Für Ulrich Kneise war und ist dieses Projekt eine Herzensangelegenheit. Seine Menschenbilder haben nichts Voyeuristisches, nichts Gekünsteltes. Nur einen großen Ernst. Manch schmales Lächeln, viel Skepsis in den Augen, uns fern und doch so nahe, wie man einander nur kommen kann.

Die Gesichter einer Stadt über einen langen Zeitraum – von 1980 bis 2011.

Eisenachern sind diese Gesichter vertraut. Man kennt sich in einer kleinen Stadt.

Aber man braucht dieses Wissen nicht. Diese Arbeiten stehen für sich und weisen weit über den Ort, an dem sie entstanden sind, hinaus. Die Porträtierten könnten uns überall begegnen. Jedes Detail an diesen Arbeiten ist bedacht und doch sind sie offen fürs Unbedachte, reizen unsere Fantasie. Diese Fotografien verführen, und sie werfen mehr Fragen auf, als sie Antworten geben: Was ist Heimat? Wo bin ich zu Hause? Warum bleiben? Fragen, die wir uns alle schon gestellt haben und die jeder auf seine Weise beantworten wird.

Die Menschenbilder von Ulrich Kneise sind nicht privat trotz aller Privatheit, die sie umgibt. Sie stehen für die vielen anderen, von denen kein Abbild existiert- weder in der Vergangenheit noch in der Gegenwart.

Alle Abgebildeten haben in Eisenach gelebt oder leben noch hier. Sie nennen die Stadt ihre Heimat. Kneise leuchtet das Ergreifende und das Komische menschlicher Existenz aus. Wir stehen davor, und für einen Augenblick erleben wir die Vernunft des sich selbst erkennenden Menschen.

"Der Mensch ist nur der Entwurf von etwas", meint Gottfried Benn. Vielleicht kann man in den Porträts von Ulrich Kneise dieses "Etwas" entdecken, begreifen, was Endlichkeit ist und staunen über die Endlosigkeit. Gestaute Zeit, die irgendwann ohne uns weiter fließen wird. So ist das mit den Leuten von Eisenach."

Text: Margot Friedrich

Ulrich Kneise

Ulrich Kneise - 1961 in Eisenach geboren, besucht dort die Schule und unternimmt erste fotografische Versuche . Nach einem bildjournalistischen Volontariat in Berlin verzichtet er auf ein Studium und kehrt nach Eisenach zurück. Er arbeitet im Kunstgewerbegeschäft seiner Familie und saniert das Elternhaus. "Nebenberufliche" Arbeit als freier Fotograf für Zeitschriften, Verlage, Illustrierte und Museen. 1989 Aufnahme in den Verband Bildender Künstler der DDR. Seit 1990 freiberuflicher Fotograf für Presse, Verlage, Theater und Industrie.

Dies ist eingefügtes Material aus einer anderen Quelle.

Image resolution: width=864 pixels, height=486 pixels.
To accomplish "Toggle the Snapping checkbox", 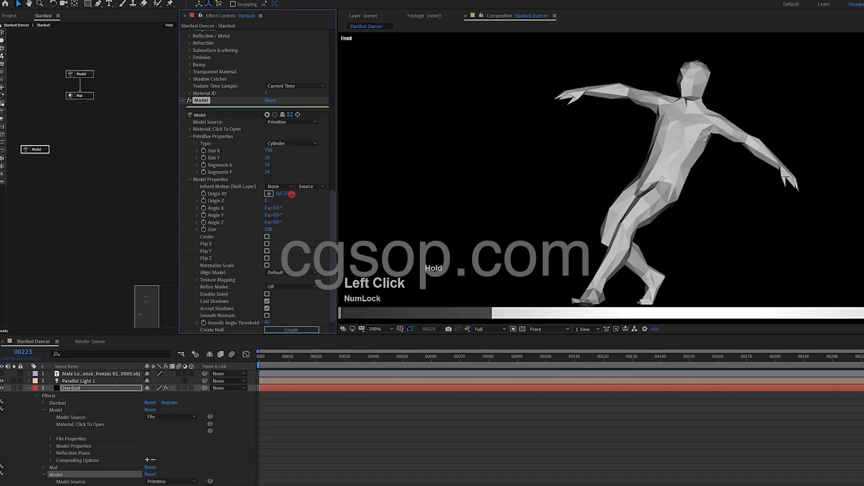I will click(233, 4).
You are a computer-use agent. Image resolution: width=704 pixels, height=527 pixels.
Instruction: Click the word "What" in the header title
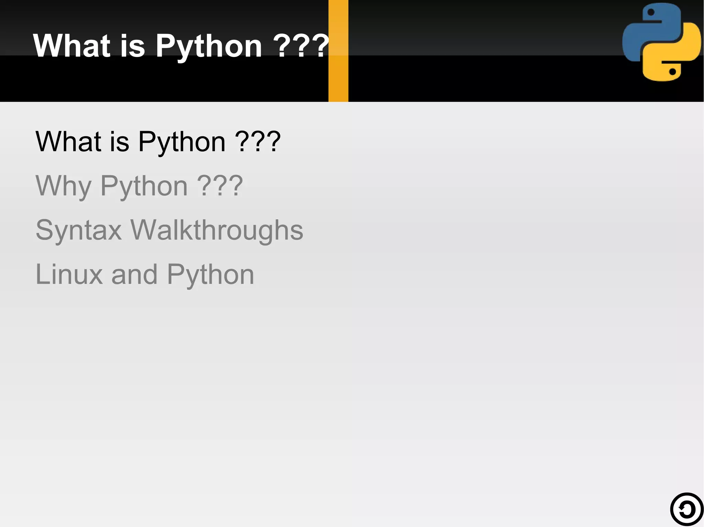[x=72, y=46]
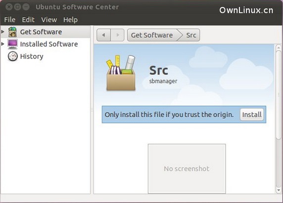Image resolution: width=283 pixels, height=203 pixels.
Task: Select Installed Software in the sidebar
Action: pyautogui.click(x=49, y=44)
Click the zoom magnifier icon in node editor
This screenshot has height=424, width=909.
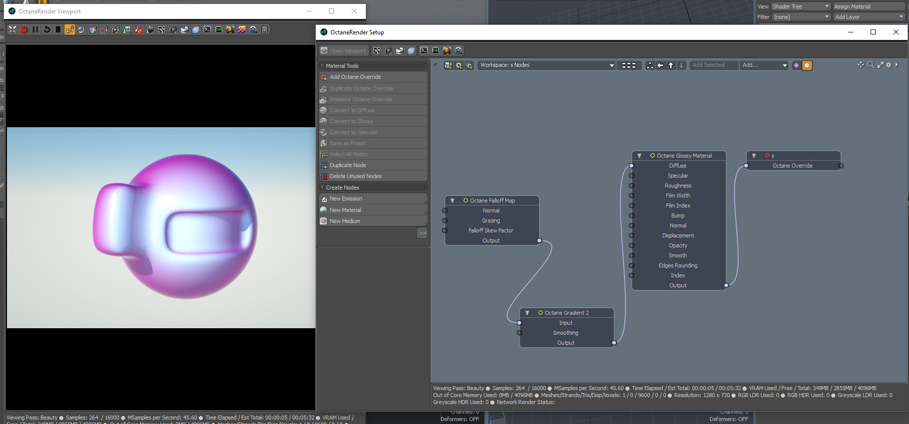871,65
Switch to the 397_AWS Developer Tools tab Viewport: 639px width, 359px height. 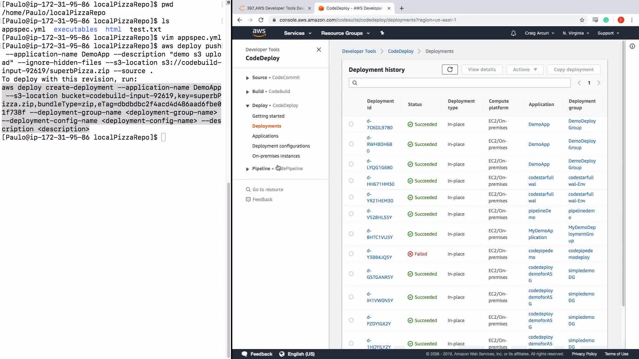275,8
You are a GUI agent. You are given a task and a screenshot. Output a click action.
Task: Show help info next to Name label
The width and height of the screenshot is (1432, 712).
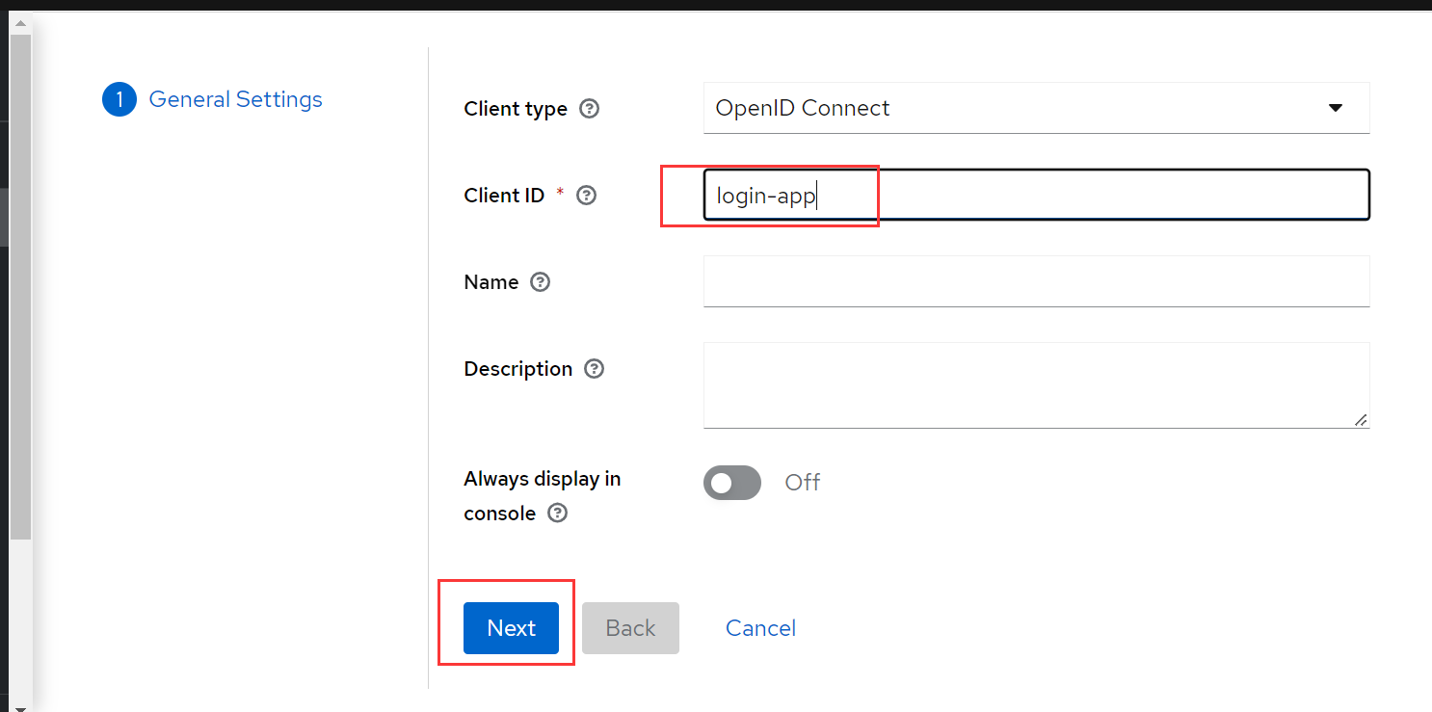541,282

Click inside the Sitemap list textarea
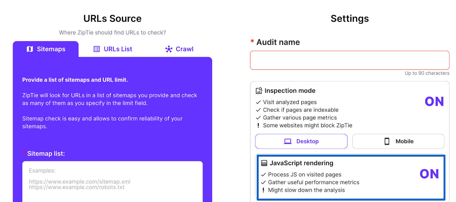113,181
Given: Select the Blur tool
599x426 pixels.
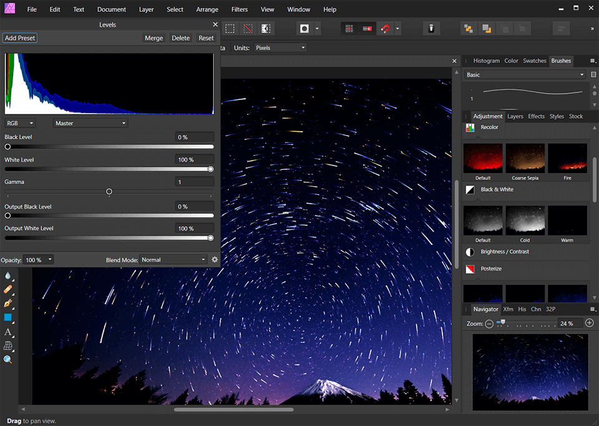Looking at the screenshot, I should click(7, 275).
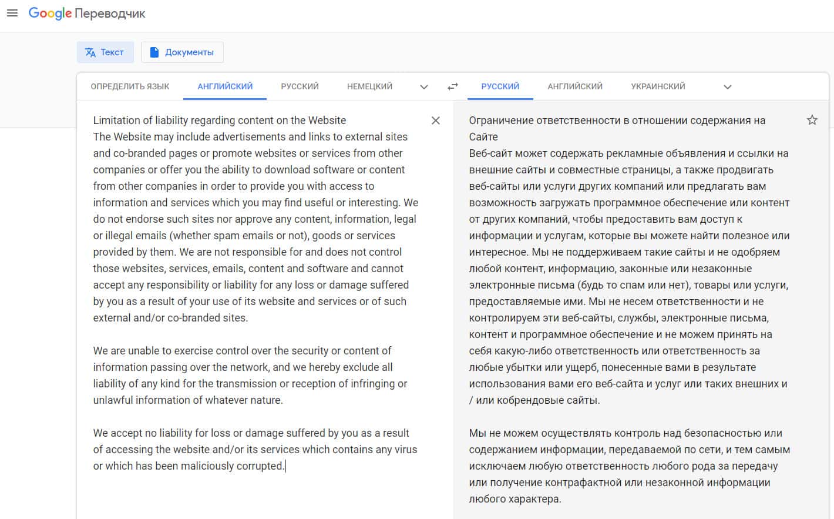Click the document icon on Документы button

(154, 52)
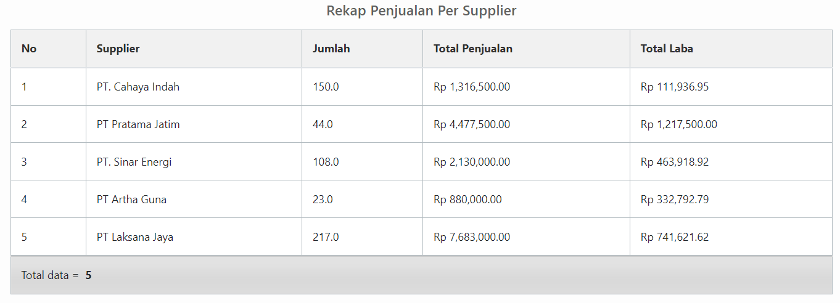Viewport: 840px width, 303px height.
Task: Click the Rp 111,936.95 profit cell
Action: click(x=675, y=87)
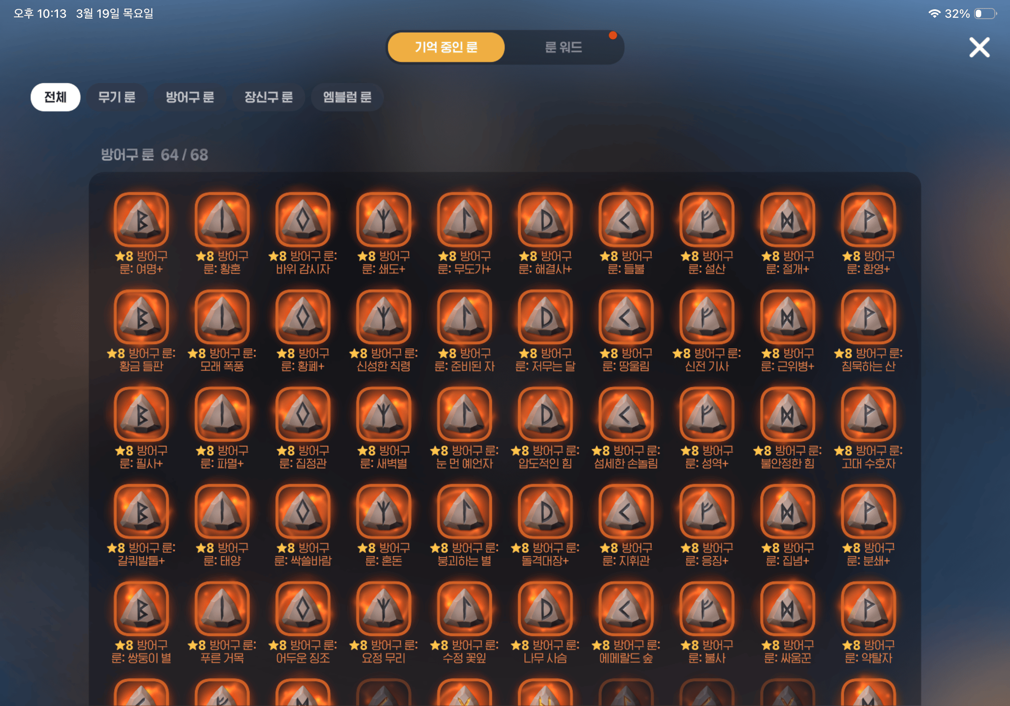
Task: Show only 장신구 룬 items
Action: click(x=268, y=97)
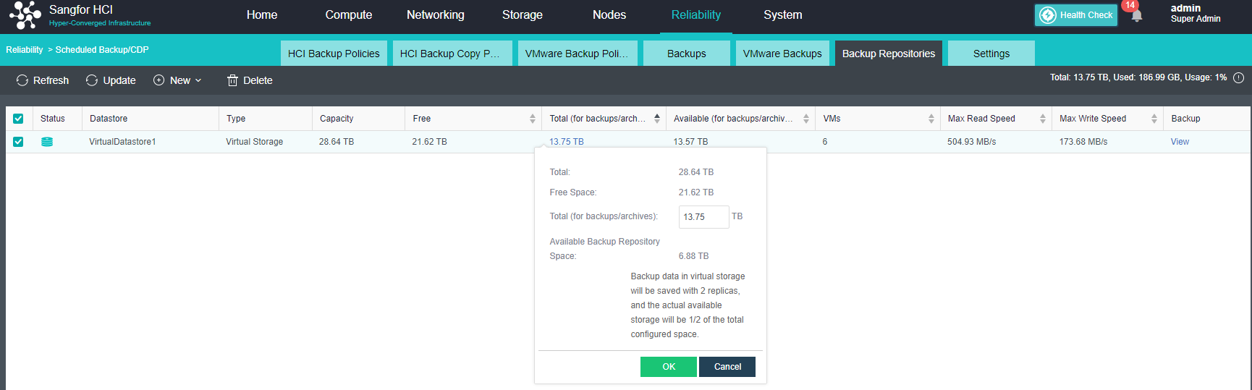The height and width of the screenshot is (390, 1252).
Task: Confirm with the green OK button
Action: tap(668, 367)
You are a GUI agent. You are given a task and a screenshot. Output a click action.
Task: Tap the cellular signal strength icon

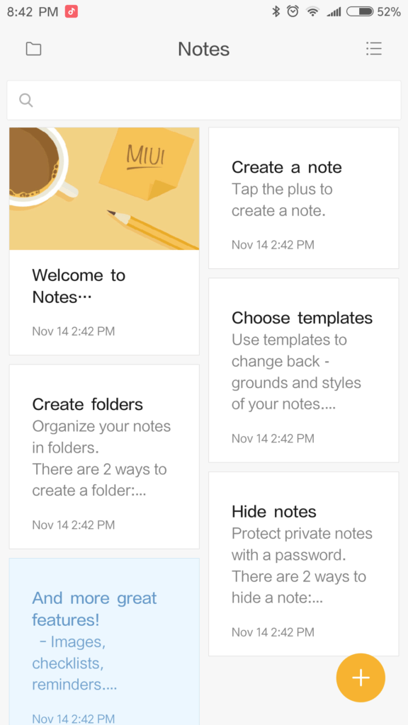pyautogui.click(x=334, y=12)
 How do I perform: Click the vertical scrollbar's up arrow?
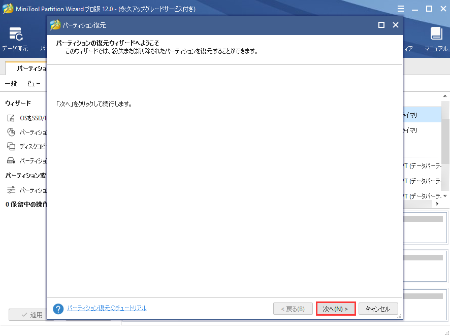pos(445,96)
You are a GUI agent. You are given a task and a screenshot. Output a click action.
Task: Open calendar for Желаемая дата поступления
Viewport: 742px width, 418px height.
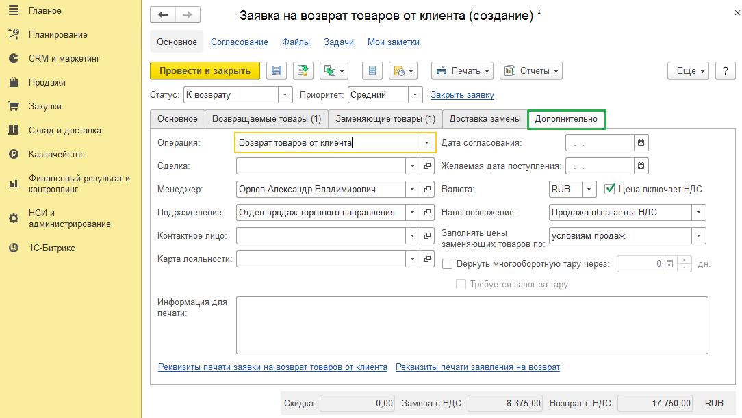(x=641, y=166)
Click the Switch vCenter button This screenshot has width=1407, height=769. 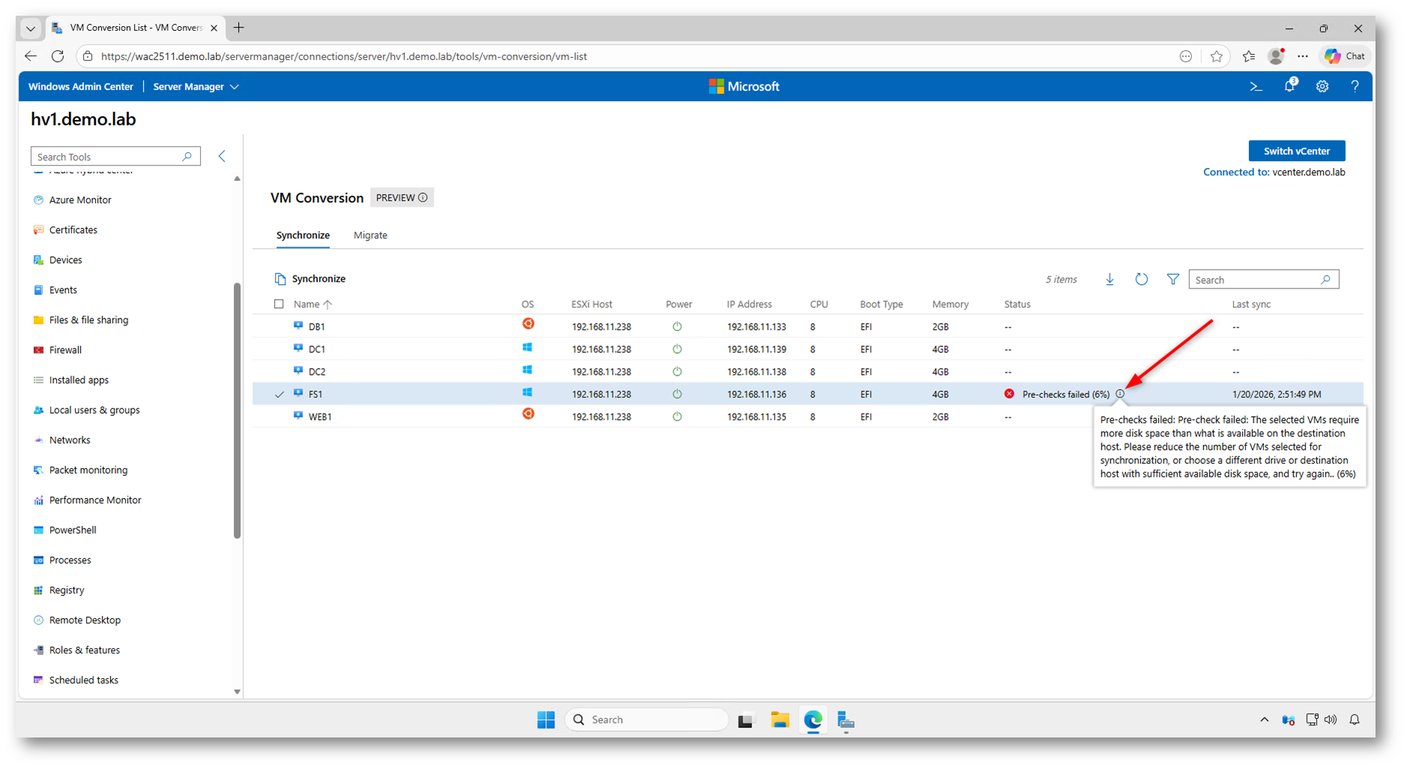click(x=1296, y=151)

Zahlreiche Buchveröffentlichungen und bundesweit gezeigte Ausstellungsprojekte. Berufung in die Deutsche Gesellschaft für Photographie und die Deutsche Fotografische Akademie.

Ulrich Kneise betreibt in seinem Elternhaus von 1990 bis 2010 die "Galerie Ulrich Kneise e. V." und zeigt währenddem 127 Autorenausstellungen von Rang.